Auf dem Weg in die Planwirtschaft

23. Februar 2022 – von Rainer Zitelmann

Rainer Zitelmann

Für die Autohersteller werden in Brüssel „Flottenziele“ bestimmt, die festlegen, was sie zu produzieren haben. Mit einer Verordnung über „Taxonomie“ entscheidet die EU, welche Investitionen gut und welche schlecht sind. Mit einer EU-„Gebäuderichtlinie“ werden Immobilieneigentümer extrem umfassende Sanierungsverpflichtungen auferlegt.

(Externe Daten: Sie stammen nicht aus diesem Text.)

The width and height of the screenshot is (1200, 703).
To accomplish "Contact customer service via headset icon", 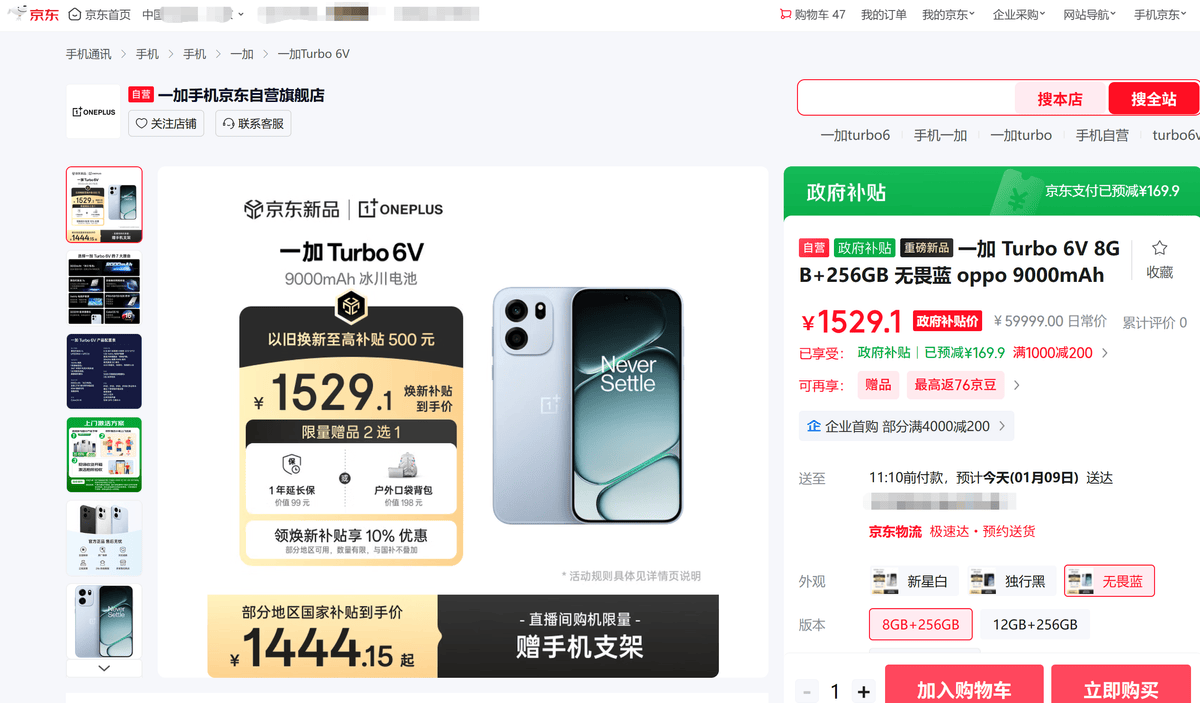I will (228, 124).
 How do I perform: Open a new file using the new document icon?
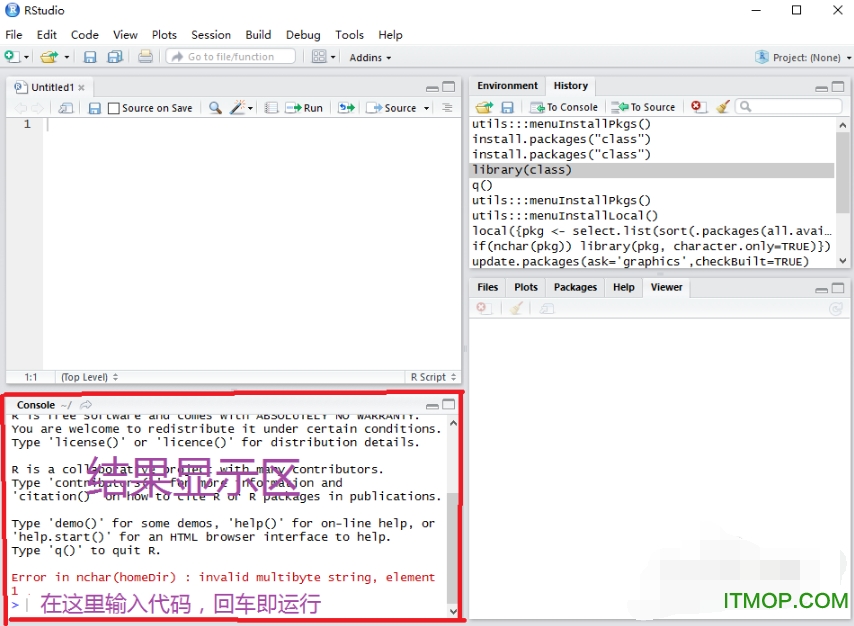pyautogui.click(x=11, y=57)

Drei Beispiele dafür, dass das Verständnis dafür, wie Marktwirtschaft funktioniert, immer mehr schwindet. Daher zunächst eine Erinnerung: Marktwirtschaft beruht auf Privateigentum und Wettbewerb – die Unternehmen entscheiden, was und wie viel produziert wird. Bei dieser Entscheidung helfen ihnen die Preise, die sich am Markt bilden. Die zentrale Rolle spielen die Unternehmer, die neue Produkte entwickeln und neue Marktchancen entdecken, sowie die Konsumenten, die mit ihren individuellen Käufen letztlich über Erfolg oder Misserfolg des Unternehmers entscheiden. Im Sozialismus dagegen gibt es keine wirklichen Preise. Welche Produkte in welcher Menge produziert werden, entscheiden staatliche Planbehörden.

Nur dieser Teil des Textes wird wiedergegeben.